葬儀の前後にはやらなければならない手続きがたくさんあります。できるだけ効率的に対処するために、手続きの方法や、届出先、期限、必要な書類などをあらかじめ知っておく必要があります。ここでは、銀行預金や生命保険、不動産、株式、社会保険や公的年金など金銭に関わる手続きについて説明します。
◎ 銀行預金/郵便貯金の解約と相続
 死亡者名義の銀行預金については、相続預金払戻依頼書に記入して手続きを行います。その時に戸籍謄本、相続人全員の印鑑証明書、相続の証明書類、通帳、相続人代表者の実印などが必要になります。 郵便預金・保険の解約の時は、相続人であることを証明する書類、また、相続人全員が代表者に委任する委任状、代表者の証明書(運転免許証、健康保険証など)が必要です。
◎ 死亡保険金の手続きと相続
 生命保険の被保険者が亡くなると、保険金受取人に死亡保険金が支払われます。故人が契約していた保険をよく調べることも大切です。受け取りの手続きは、契約している保険会社へ連絡すると、必要書類の案内が届くので、それにしたがって手続きをします。必要な書類は、保険金請求書、保険証券、最終支払分の保険料領収書、死亡診断書(または死体検案書)、被保険者の住民票、保険金受取人の戸籍抄本、保険金受取人の印鑑証明などです。保険受取人が複数の場合は、全員の戸籍抄本と印鑑証明が必要です。また、手続きできる期限は3年です。
◎ 不動産の相続
 不動産(宅地・家屋など)の相続では、相続財産の名義書換えが必要となります。手続きは、相続により所有権移転(保存)登記で、手続き先は法務局(本支局、出張所)です。必要な書類は、所有権移転登記申請書、戸籍謄本(相続人)、除籍謄本(被相続人)、住民票、抄本(相続人)、固定資産評価証明書です。
◎ 株券の相続
 株券の相続については、株式の会社や証券会社で、株主名義変更という手続きを行います。必要な書類は、株主名義変更申請書、株券、共同相続人の同意書(印鑑証明書付)などです。
◎ 社会保険の手続き/遺族年金などの支給条件
 現在、20歳以上のすべての国民は国民年金、サラリーマンなどは厚生年金、公務員は共済年金に加入しています。

● 国民年金について
 国民年金の第1号被保険者(自営業者や農林水産事業者とその妻、学生)が死亡した場合には、手続きは市区役所・町村役場の窓口または社会保険事務所で行います。条件により遺族基礎年金、寡婦年金、死亡一時金のいずれかが申請により支給されます。
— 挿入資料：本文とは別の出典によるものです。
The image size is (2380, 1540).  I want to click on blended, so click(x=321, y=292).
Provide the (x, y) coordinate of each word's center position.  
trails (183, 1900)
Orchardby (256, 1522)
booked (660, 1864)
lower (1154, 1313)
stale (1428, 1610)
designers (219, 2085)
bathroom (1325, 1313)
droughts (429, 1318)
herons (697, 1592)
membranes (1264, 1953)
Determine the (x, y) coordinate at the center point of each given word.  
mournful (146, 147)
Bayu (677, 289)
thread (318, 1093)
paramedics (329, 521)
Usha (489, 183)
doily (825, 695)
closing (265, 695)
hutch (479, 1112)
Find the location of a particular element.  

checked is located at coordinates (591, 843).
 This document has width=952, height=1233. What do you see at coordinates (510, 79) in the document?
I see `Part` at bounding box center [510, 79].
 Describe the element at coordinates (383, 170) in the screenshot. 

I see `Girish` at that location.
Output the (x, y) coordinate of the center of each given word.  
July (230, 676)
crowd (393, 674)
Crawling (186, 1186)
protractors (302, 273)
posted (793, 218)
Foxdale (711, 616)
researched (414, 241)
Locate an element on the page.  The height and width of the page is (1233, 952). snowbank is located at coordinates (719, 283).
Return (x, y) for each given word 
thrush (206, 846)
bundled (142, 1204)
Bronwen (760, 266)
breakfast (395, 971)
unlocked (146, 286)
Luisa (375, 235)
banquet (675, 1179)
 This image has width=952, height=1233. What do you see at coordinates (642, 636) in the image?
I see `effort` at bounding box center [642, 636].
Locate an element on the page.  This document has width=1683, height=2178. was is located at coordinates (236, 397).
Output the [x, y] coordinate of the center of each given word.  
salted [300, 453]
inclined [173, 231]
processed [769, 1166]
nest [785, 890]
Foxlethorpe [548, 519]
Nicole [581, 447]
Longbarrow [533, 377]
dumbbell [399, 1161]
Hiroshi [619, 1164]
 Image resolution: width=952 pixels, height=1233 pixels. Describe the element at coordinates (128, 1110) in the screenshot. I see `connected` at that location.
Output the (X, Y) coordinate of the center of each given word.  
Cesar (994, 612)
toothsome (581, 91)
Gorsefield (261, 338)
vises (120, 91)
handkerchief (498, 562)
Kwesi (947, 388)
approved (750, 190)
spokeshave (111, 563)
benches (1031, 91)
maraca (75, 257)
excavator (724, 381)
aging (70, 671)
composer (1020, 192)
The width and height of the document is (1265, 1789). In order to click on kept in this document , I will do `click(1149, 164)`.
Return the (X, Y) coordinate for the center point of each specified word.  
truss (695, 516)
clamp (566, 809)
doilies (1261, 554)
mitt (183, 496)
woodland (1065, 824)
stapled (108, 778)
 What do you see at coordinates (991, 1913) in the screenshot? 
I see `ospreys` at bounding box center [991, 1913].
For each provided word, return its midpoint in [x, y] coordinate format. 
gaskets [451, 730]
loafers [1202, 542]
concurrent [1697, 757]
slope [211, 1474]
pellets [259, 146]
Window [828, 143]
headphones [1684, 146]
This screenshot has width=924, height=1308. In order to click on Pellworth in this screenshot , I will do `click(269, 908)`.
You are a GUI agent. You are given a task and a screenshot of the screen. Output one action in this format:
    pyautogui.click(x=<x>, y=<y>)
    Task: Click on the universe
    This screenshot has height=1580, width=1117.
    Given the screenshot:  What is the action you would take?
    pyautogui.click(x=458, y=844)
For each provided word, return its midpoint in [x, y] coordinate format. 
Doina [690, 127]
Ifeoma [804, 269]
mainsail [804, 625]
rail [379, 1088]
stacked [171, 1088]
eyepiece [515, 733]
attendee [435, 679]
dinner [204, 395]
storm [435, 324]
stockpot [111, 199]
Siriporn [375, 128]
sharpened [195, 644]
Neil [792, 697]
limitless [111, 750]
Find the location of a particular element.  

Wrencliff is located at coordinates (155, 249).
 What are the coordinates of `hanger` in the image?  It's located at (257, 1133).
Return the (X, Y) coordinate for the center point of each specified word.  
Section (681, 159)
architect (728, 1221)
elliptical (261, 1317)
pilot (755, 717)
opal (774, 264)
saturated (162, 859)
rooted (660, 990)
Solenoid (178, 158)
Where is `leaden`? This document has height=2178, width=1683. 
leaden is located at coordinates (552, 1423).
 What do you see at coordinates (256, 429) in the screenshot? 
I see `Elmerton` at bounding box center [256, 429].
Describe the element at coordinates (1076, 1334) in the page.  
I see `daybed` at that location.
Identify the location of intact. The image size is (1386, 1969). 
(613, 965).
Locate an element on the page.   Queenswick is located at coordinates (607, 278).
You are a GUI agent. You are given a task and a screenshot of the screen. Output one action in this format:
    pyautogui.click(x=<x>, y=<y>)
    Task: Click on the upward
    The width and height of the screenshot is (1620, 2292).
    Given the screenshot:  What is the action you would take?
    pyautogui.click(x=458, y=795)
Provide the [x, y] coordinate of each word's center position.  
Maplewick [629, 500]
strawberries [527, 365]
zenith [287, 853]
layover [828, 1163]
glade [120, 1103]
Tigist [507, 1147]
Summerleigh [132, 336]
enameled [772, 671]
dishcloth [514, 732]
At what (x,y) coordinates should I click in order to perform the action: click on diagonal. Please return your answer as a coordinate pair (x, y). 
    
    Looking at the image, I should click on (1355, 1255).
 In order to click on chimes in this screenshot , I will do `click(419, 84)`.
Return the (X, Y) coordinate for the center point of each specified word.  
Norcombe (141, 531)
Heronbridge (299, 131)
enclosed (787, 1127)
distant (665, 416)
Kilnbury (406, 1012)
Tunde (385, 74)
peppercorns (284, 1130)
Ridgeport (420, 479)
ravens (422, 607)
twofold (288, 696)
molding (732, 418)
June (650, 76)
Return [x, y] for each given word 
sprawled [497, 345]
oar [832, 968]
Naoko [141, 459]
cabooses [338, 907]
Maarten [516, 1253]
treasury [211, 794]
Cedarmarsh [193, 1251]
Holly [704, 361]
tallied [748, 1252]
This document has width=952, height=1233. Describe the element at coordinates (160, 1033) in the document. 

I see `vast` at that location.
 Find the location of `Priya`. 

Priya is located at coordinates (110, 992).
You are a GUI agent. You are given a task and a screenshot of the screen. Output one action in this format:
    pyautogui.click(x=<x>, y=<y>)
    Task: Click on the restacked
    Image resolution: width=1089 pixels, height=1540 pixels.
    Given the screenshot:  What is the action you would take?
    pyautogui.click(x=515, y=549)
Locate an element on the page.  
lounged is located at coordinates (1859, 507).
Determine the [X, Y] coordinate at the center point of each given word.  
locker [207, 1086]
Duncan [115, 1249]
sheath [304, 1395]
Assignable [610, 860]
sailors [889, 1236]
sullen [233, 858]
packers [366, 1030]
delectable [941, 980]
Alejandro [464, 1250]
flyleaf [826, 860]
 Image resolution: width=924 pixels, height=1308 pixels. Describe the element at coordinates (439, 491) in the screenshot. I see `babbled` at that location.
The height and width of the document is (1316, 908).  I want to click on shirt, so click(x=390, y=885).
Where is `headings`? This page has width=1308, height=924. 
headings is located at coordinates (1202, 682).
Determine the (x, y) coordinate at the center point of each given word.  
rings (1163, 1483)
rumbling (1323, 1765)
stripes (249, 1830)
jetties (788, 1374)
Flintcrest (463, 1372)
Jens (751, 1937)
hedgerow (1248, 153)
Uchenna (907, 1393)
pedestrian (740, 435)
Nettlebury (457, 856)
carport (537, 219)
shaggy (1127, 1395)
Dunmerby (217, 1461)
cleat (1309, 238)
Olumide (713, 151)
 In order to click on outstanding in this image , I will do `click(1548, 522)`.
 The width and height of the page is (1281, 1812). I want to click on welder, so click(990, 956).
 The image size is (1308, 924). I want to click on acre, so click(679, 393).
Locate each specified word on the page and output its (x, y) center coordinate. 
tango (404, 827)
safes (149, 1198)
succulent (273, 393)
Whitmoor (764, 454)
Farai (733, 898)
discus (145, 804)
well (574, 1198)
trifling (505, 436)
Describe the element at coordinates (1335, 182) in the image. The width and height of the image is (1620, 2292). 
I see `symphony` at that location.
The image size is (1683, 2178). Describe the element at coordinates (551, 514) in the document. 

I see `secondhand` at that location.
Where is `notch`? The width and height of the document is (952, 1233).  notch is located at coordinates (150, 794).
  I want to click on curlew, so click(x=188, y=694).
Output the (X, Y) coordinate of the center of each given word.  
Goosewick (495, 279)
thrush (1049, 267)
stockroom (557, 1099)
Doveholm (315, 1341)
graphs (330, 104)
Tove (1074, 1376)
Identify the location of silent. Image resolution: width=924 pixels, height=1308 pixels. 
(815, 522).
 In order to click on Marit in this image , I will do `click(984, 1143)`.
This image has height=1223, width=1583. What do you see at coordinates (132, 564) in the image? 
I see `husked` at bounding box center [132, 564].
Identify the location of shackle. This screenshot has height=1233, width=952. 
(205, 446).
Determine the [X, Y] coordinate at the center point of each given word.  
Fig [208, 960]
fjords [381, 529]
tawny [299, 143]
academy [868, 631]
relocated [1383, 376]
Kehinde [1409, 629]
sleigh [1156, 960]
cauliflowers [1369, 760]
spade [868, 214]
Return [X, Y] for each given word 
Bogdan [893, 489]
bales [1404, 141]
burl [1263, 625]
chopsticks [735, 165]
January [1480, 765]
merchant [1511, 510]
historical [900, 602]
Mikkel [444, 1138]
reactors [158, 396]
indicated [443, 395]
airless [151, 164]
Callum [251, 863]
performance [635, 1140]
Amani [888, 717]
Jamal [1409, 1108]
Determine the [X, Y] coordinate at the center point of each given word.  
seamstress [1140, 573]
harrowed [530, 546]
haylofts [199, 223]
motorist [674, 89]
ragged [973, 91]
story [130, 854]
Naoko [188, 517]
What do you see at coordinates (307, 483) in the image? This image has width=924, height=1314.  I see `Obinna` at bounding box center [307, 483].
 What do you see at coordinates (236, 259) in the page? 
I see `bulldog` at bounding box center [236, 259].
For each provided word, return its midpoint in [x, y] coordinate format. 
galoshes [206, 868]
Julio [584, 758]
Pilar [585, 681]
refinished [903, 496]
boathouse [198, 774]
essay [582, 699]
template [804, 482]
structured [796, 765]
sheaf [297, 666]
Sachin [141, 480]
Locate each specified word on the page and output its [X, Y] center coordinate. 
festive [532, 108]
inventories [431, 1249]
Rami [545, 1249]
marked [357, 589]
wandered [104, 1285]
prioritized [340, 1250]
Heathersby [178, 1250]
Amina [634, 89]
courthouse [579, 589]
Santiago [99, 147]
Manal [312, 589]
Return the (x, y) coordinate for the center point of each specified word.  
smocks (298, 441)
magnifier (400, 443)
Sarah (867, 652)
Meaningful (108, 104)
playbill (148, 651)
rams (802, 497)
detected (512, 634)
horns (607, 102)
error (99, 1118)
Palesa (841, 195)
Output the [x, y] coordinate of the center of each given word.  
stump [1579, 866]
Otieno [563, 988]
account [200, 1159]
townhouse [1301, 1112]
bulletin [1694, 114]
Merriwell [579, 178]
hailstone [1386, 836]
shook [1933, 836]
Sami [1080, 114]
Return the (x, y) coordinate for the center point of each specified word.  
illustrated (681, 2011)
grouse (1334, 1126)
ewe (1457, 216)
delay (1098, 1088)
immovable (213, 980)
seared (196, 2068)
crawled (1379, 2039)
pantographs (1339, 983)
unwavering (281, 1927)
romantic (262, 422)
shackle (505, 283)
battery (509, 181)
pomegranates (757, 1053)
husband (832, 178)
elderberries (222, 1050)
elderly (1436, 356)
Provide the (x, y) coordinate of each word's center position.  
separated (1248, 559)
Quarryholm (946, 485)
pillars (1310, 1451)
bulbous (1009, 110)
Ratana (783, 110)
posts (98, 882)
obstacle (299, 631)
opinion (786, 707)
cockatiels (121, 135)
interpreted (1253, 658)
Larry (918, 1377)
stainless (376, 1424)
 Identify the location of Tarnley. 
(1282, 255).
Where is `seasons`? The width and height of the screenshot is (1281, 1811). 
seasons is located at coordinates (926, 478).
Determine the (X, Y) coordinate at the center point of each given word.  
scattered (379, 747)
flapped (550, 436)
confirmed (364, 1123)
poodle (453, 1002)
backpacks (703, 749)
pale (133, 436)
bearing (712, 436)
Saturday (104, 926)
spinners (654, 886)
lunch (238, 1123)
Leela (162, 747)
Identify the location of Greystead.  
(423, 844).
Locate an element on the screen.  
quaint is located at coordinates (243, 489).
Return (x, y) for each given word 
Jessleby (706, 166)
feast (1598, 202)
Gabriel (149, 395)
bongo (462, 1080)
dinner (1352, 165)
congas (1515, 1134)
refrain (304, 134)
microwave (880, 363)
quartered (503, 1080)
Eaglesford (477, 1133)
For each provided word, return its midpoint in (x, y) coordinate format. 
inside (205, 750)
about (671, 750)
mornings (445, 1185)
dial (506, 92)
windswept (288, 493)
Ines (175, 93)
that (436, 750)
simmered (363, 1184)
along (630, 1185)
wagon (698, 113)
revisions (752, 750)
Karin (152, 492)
 遺族基礎年金は、故人によって生計を維持していた子ある妻、あるいは子に支給されます。子の条件は、満18歳到達年度の末日(3月31日)を経過していない、または1級もしくは2級の障害のある20歳未満の子とされています。必要な条件は、故人が国民年金の保険料を納付しなければならない期間の3分の2以上、保険料を支払っていること。特例として、死亡日が平成18年4月1日前の場合、死亡日前1年間の全期間保険料の滞納がない場合でもよいとされています。
 寡婦年金は、老齢基礎年金の資格期間を満たした夫が死亡した時、10年以上結婚していた妻に、60歳から65歳になるまでの5年間に限り、夫の年金の4分の3に相当する額が支給されるもの。
 死亡一時金は、保険料を3年以上納めた人が、老齢基礎年金も障害基礎年金も受けないで死亡し、その遺族が遺族基礎年金を受けられない場合に、死亡した人の保険料を納めた期間に応じて、一時金として支給されるものです。

※第2号被保険者(サラリーマン、OL、公務員など厚生年金や共済年金の加入者)や第3号被保険者(第2号被保険者に扶養されている妻)は、勤務先を通じて社会保険事務所に手続きをしてください。
 第2号被保険者が亡くなった場合(または被保険者期間中の傷病がもとで初診の日から5年以内に死亡した場合)は、条件により遺族厚生年金が申請により支給されます。支給されるのは、・遺族基礎年金の対象と同じ条件の妻と子・子のいない妻・55歳以上の夫、父母、祖父母(60歳から支給)・孫(満18歳到達年度の末日を経過していない者、または20歳未満で1・2級の障害者)、となります。支給条件は、国民年金と同じく保険料を納付しなければならない期間の3分の2以上厚生年金を納付していることです。
 年金を受けている人が死亡した場合は年金受給権者死亡届を提出してください。提出期限は14日以内です。死亡した人が未受給の年金がある場合は、未受給年金・保険給付請求書を提出します。
 また、年金を受けていた人によって生計を維持していた遺族がいる場合も、遺族年金(遺族基礎年金、遺族厚生年金)が支給されます。